Federated Learning with Smartphone Apps for Privacy-Preserving Chronic Disease Management and Cognitive Decline Detection in Seniors

The rapid aging of global populations has intensified the burden of chronic diseases such as diabetes, hypertension, and cardiovascular conditions, alongside the growing prevalence of cognitive decline including mild cognitive impairment and Alzheimer’s disease among seniors. Traditional healthcare monitoring systems rely on centralized data collection, which raises serious privacy concerns due to the sensitive nature of personal health information and potential breaches under regulations like GDPR and HIPAA. This paper proposes a novel federated learning (FL) framework seamlessly integrated with everyday smartphone applications to enable privacy-preserving chronic disease management and early cognitive decline detection in elderly users. The system leverages multi-modal data streams from smartphone sensors including accelerometers for gait analysis, microphones for speech pattern evaluation, cameras for facial expression monitoring, and usage logs for behavioural insights while performing all model training locally on user devices.

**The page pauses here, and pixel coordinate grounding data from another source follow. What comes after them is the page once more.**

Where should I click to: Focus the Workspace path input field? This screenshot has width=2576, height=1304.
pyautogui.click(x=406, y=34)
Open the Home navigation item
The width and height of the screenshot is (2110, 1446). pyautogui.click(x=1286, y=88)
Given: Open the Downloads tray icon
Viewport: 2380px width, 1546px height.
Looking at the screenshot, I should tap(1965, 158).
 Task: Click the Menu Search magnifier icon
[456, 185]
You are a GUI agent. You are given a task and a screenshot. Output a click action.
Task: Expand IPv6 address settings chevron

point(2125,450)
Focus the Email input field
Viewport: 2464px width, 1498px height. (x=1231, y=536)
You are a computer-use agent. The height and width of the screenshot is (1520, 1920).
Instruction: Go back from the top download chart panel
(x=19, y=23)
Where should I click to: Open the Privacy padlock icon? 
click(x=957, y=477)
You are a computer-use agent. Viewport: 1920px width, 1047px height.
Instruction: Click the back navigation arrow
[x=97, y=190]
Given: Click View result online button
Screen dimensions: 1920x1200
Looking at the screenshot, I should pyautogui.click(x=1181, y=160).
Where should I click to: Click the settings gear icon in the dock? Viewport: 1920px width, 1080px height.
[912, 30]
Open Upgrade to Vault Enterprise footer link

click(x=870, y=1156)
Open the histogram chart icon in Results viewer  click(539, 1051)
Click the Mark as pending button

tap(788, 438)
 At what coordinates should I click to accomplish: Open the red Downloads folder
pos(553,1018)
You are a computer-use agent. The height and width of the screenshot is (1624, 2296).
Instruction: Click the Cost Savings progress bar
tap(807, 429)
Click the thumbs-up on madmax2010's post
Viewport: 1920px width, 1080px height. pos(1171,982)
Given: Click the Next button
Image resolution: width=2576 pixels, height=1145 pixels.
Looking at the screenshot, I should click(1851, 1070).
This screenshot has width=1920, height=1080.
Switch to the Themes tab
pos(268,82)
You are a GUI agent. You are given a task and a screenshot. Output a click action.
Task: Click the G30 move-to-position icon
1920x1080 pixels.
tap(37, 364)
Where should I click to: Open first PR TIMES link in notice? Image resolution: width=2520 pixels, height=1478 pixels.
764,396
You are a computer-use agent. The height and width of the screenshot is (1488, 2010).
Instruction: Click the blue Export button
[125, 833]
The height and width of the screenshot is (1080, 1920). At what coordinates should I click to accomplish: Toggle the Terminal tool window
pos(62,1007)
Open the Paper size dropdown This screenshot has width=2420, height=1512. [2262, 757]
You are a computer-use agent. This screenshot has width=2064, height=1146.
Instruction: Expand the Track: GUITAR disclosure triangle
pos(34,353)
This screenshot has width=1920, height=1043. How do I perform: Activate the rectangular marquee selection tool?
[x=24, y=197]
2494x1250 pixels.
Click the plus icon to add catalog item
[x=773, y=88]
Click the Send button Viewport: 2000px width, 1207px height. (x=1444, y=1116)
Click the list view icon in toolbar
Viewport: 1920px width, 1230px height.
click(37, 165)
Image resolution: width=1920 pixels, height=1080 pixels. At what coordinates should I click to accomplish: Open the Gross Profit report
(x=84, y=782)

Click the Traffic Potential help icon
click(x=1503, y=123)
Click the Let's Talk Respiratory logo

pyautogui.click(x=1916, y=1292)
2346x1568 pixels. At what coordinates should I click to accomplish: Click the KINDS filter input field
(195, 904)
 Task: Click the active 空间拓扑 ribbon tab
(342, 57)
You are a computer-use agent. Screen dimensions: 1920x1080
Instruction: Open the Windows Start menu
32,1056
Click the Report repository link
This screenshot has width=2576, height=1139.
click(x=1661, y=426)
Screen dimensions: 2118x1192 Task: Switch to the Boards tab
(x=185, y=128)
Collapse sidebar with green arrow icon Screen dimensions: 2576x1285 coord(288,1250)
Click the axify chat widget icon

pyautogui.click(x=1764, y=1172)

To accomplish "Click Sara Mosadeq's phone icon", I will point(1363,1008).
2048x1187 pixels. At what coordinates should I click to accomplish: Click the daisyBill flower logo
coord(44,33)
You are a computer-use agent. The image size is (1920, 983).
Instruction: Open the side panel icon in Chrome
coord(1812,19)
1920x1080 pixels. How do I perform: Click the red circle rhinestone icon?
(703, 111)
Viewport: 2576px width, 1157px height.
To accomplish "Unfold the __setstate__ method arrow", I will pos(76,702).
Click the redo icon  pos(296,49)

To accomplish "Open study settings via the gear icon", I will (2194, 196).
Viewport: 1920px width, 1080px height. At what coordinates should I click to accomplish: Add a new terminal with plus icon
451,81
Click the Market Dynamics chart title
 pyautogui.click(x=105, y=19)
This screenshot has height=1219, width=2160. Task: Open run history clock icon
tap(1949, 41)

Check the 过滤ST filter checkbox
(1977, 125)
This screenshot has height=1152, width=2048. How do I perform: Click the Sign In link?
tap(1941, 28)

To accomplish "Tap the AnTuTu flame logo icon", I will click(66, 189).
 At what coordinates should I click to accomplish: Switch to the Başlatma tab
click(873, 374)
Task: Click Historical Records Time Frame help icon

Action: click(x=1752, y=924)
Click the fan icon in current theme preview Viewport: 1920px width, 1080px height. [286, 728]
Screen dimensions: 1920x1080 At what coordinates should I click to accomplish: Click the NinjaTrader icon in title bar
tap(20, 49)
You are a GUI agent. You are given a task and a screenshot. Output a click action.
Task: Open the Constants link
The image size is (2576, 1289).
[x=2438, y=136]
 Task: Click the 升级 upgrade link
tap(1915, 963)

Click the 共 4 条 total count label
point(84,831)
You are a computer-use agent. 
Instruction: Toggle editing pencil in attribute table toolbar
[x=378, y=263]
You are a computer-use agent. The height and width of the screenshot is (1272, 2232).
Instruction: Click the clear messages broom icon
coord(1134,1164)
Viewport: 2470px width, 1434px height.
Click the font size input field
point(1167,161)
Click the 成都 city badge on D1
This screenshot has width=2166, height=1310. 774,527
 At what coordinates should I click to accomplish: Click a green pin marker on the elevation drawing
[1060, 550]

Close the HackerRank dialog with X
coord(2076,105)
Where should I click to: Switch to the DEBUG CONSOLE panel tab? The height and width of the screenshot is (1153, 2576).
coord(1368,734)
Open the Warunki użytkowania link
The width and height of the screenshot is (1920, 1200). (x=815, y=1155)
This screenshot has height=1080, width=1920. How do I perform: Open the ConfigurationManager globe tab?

A central server aggregates only encrypted model updates using algorithms like FedAvg, enhanced by differential privacy noise injection and secure multi-party computation to ensure raw data never leaves the phone. This decentralized paradigm addresses non-independent and identically distributed (non-IID) data challenges inherent in senior cohorts through personalized adaptation layers and communication-efficient techniques such as gradient quantization. Comprehensive experiments on synthetic datasets modelled after real-world benchmarks like UK Biobank and ADNI reveal the framework achieves 92% accuracy in chronic disease classification and 87% sensitivity in cognitive decline detection, outperforming centralized baselines by 15% in privacy-utility trade-offs while reducing data transmission by over 99%. Real-world deployment considerations, including battery optimization and user-centric interfaces with voice commands and large fonts, make this solution accessible for tech-novice seniors. By transforming ubiquitous smartphones into proactive, ethical health companions, our approach paves the way for scalable, longitudinal elderly care that empowers independence without compromising confidentiality, with implications for telehealth integration and community-based pilots.